B. Somut Olayda Hukuki Nitelendirme
Sanık … ile mağdur …’ın kardeş oldukları, sanığın Van ilinde memur olarak çalıştığı, mağdur …’ın ise korucu olduğu ve babaları olan diğer mağdur …’ye ait Hakkari’deki evde ikamet ettiği, Hakkari’deki bu evin kullanımı konusunda sanık ile mağdur … arasında bir süredir anlaşmazlık bulunduğu, sanığın mağdur …’ın evi boşaltmasını istediği ancak mağdur …’ın bunu kabul etmediği, olaydan bir gün önce sanığın Hakkari’ye gelerek kardeşi ile yine aynı sebeple tartıştığı, eşini ve çocuklarını alıp kayınvalidesinin evine giden mağdur …’ın babası olan mağdur …’yi aradığı, mağdurların olay günü evde bulundukları sırada eve gelen sanık ile aralarında çıkan tartışmada sanığın mağdurları öldürmekle tehdit ederek kuru sıkı silahla balkondan havaya iki defa ateş ettiği olayda;
Sanığın olayda kullandığı tabancanın kuru sıkı olduğunun kolluk tarafından düzenlenen tutanakta belirtildiği, sanığın kardeşi ve babası olan mağdurların da kolluk beyanlarında açıkça sanığın elindeki silahın kuru sıkı bir tabanca olduğunu beyan ettikleri ancak suça konu tabancanın kuru sıkı olup olmadığı konusunda herhangi bir bilirkişi incelemesi yaptırılmadığı ve resimlerinin de alınmadığı hususları birlikte değerlendirildiğinde; adli emanette bulunan suça konu tabancanın kuru sıkı olup olmadığına, görünüş itibarıyla gerçek bir tabancaya benzeyip benzemediğine ve ilk bakışta bu niteliğinin anlaşılıp anlaşılamayacağına dair bilirkişi incelemesi yaptırılması, denetime olanak verecek şekilde resimlerinin dosyaya konulması, kuru sıkı silah olduğunun anlaşılması hâlinde olay anında mağdurların sanığın elindeki silahın kuru sıkı olup olmadığını bilip bilmediklerinin de sorulması ve sanığın eyleminin silahla tehdit suçunun unsuru olan mağdurların iç huzurunu bozmaya, onlarda korku ve endişe meydana getirmeye objektif olarak elverişli olup olmadığının belirlenmesinden sonra sanığın hukuki durumunun değerlendirilmesi gerektiği gözetilmeksizin sanık hakkında eksik araştırma ile karar verildiği kabul edilmelidir.

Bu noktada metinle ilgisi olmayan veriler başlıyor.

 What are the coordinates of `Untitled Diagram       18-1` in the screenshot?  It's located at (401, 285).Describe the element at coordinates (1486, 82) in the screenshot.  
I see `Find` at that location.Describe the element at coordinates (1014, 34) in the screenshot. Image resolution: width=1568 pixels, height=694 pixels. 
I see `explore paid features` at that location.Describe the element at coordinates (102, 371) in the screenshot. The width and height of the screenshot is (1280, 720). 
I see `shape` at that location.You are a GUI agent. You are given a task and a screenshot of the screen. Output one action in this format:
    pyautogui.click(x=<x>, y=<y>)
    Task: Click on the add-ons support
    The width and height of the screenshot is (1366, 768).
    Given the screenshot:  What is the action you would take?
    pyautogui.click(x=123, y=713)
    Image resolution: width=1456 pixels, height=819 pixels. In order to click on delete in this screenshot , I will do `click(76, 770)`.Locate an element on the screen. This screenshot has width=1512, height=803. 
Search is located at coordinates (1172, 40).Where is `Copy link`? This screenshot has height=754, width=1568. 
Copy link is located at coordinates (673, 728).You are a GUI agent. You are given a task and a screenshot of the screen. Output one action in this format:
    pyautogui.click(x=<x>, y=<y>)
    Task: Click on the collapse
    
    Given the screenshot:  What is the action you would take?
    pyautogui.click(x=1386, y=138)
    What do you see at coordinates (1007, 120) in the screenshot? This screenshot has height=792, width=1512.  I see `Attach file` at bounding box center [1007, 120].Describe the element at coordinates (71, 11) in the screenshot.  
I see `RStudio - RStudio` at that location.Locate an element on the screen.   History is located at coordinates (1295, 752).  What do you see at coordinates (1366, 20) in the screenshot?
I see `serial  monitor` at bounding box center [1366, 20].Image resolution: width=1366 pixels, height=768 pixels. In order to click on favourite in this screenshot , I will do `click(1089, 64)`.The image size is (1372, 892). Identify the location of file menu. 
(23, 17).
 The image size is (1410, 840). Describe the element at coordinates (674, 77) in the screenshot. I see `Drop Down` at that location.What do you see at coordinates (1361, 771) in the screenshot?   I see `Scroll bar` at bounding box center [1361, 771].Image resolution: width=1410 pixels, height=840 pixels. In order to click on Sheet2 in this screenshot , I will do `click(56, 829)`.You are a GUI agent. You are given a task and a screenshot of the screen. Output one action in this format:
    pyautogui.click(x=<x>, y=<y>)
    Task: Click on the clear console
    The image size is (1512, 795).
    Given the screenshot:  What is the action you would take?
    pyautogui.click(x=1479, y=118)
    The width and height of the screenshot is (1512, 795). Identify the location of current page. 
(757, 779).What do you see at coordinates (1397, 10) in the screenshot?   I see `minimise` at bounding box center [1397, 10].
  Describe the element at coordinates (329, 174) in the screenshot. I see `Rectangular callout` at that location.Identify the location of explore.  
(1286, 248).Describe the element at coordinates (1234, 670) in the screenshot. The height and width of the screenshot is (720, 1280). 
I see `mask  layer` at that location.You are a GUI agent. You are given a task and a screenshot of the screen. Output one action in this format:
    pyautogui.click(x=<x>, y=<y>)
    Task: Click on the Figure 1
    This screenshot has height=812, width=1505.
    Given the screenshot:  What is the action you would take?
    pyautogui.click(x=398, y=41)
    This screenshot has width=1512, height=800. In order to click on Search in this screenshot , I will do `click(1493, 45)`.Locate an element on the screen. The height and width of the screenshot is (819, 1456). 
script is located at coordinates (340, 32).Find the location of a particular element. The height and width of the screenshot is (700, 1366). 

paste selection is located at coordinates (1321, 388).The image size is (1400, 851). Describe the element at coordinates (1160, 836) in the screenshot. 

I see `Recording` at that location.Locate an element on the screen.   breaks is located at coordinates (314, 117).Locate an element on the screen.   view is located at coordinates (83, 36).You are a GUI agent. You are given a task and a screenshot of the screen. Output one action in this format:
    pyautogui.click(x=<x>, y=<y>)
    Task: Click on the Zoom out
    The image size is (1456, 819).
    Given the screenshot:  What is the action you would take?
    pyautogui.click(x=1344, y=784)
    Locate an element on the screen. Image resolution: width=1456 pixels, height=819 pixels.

Bu itibarla, Yargıtay Cumhuriyet Başsavcılığı itirazının ön sorun konusu bakımından değişik gerekçe ile kabulüne karar verilmelidir.
Ön sorun konusunda çoğunluk görüşüne katılmayan dokuz Ceza Genel Kurulu Üyesi; sanık hakkında eksik araştırma ile karar verilmediği düşüncesi ile karşı oy kullanmışlardır.
Ulaşılan bu sonuç karşısında sanığa atılı silahla tehdit suçunun unsurları itibarıyla oluşup oluşmadığına ilişkin ikinci uyuşmazlık konusu değerlendirilmemiştir.
VI. KARAR
Açıklanan nedenlerle;
1- Yargıtay Cumhuriyet Başsavcılığı itirazının;
a) (1) numaralı uyuşmazlık konusu bakımından REDDİNE,
b) Ön sorun konusu bakımından DEĞİŞİK GEREKÇE İLE KABULÜNE,
2- Yargıtay 4. Ceza Dairesinin 17.09.2020 tarihli ve 11194-10361 sayılı onama kararının KALDIRILMASINA,
3- Hakkari Asliye Ceza Mahkemesinin 15.01.2015 tarihli ve 280-16 sayılı mahkûmiyet hükmünün, eksik araştırma ile karar verilmesi isabetsizliğinden BOZULMASINA,
4- Dosyanın, mahalline gönderilmek üzere Yargıtay Cumhuriyet Başsavcılığına TEVDİİNE, 11.10.2023 tarihinde yapılan müzakerede birinci uyuşmazlık konusu bakımından oy birliğiyle, ön sorun konusu bakımından ise yeterli çoğunluk sağlanamaması üzerine 08.11.2023 tarihinde yapılan ikinci müzakerede oy çokluğuyla karar verildi.